IMPORT TABLE table_name FROM 'path'
All index files are copied to data_dir. All external index files such as wordforms, exceptions and stopwords are also copied to data_dir.
IMPORT TABLE has the following limitations:
- paths to external files that were originally specified in the config file must be absolute
- only real-time indexes are supported
- plain indexes need to be converted to real-time indexes via ATTACH INDEX
Index rotation is a procedure in which the searchd server looks upon new versions of defined indexes in the configuration. Rotation is subject only to Plain mode of operation.
There can be two cases:
- for plain indexes that are already loaded
- indexes added in configuration, but not loaded yet
In the first case, indexer cannot put the new version of the index online as the running copy is locked and loaded by
searchd. In this case
indexer needs to be called with --rotate parameter. If rotate is used, indexes creates new index files with
.new. in their name and sends a HUP signal to
searchd informing it about the new version. The
searchd will perform a lookup and will put in place the new version of the index and discard the old one. In some cases it might be desired to create the new version of the index but not perform the rotate as soon as possible. For example it might be desired to check first the health of the new index versions. In this case,
indexer can accept
--nohup parameter which will forbid sending the HUP signal to the server.
New indexes can be loaded by rotation, however the regular handling of HUP signal is to check for new indexes only if configuration has changed since server startup. If the index was already defined in the configuration, the index should be first created by running
indexer without rotation and perform RELOAD INDEXES statement instead.
There are also two specialized statements can be used to perform rotations on indexes:
RELOAD INDEX idx [ FROM '/path/to/index_files' ];
RELOAD INDEX allows you to rotate indexes using SQL.
It has two modes of operation. First one (without specifying a path) makes Manticore server check for new index files in directory specified in path. New index files must have a idx.new.sp? names.
And if you additionally specify a path, server will look for index files in specified directory, move them to index path, rename from index_files.sp? to idx.new.sp? and rotate them.
mysql> RELOAD INDEX plain_index; mysql> RELOAD INDEX plain_index FROM '/home/mighty/new_index_files';
Works same as system HUP signal. Initiates index rotation.

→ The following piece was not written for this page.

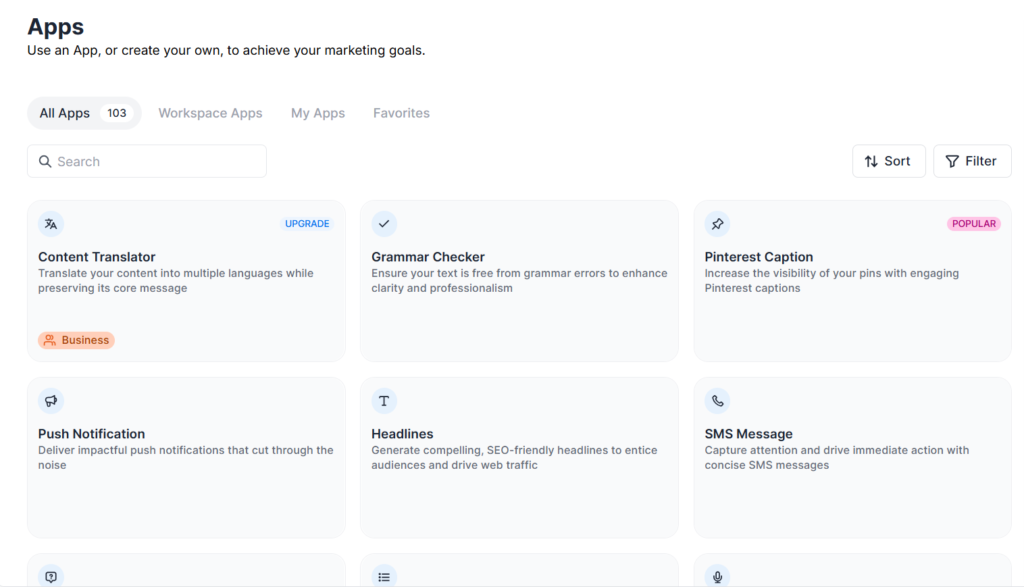This screenshot has width=1024, height=587.
Task: Switch to the Favorites tab
Action: [x=401, y=112]
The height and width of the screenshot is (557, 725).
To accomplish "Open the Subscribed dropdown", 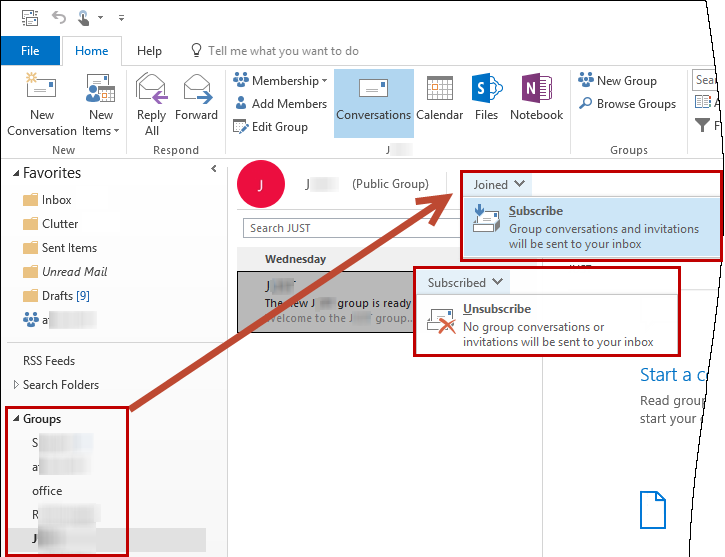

Unlike regular HUP signalling (which can come from
kill or indexer ), the statement forces lookup on possible indexes to rotate even if the configuration has no changes since the startup of the server.
Depending on the value of seamless_rotate setting, new queries might be shortly stalled; clients will receive temporary errors. Command is non-blocking (i.e., returns immediately).

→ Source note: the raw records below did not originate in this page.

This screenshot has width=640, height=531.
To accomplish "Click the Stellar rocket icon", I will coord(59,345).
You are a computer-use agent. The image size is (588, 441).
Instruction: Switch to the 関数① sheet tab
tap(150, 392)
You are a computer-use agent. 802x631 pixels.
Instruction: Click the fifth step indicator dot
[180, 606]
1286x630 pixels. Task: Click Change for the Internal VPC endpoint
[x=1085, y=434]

mysql> RELOAD INDEXES; Query OK, 0 rows affected (0.01 sec)
The rotate assumes old index version is discarded and new index version is loaded and replace the existing one. During this swapping, the server needs also to serve incoming queries made on the index that is going to be updated. To not have stalls of the queries, the server implements by default a seamless rotate of the index as described below.
Indexes may contain some data that needs to be precached in RAM. At the moment,
.spm files are fully precached (they contain attribute data, blob attribute data, keyword index and killed row map, respectively.) Without seamless rotate, rotating an index tries to use as little RAM as possible and works as follows:
- new queries are temporarily rejected (with "retry" error code);
searchdwaits for all currently running queries to finish;
- old index is deallocated and its files are renamed;
- new index files are renamed and required RAM is allocated;
- new index attribute and dictionary data is preloaded to RAM;
searchdresumes serving queries from new index.
However, if there's a lot of attribute or dictionary data, then preloading step could take noticeable time - up to several minutes in case of preloading 1-5+ GB files.
With seamless rotate enabled, rotation works as follows:
- new index RAM storage is allocated
- new index attribute and dictionary data is asynchronously preloaded to RAM
- on success, old index is deallocated and both indexes' files are renamed
- on failure, new index is deallocated
- at any given moment, queries are served either from old or new index copy
Seamless rotate comes at the cost of higher peak memory usage during the rotation (because both old and new copies of
.spa/.spb/.spi/.spm data need to be in RAM while preloading new copy). Average usage stays the same.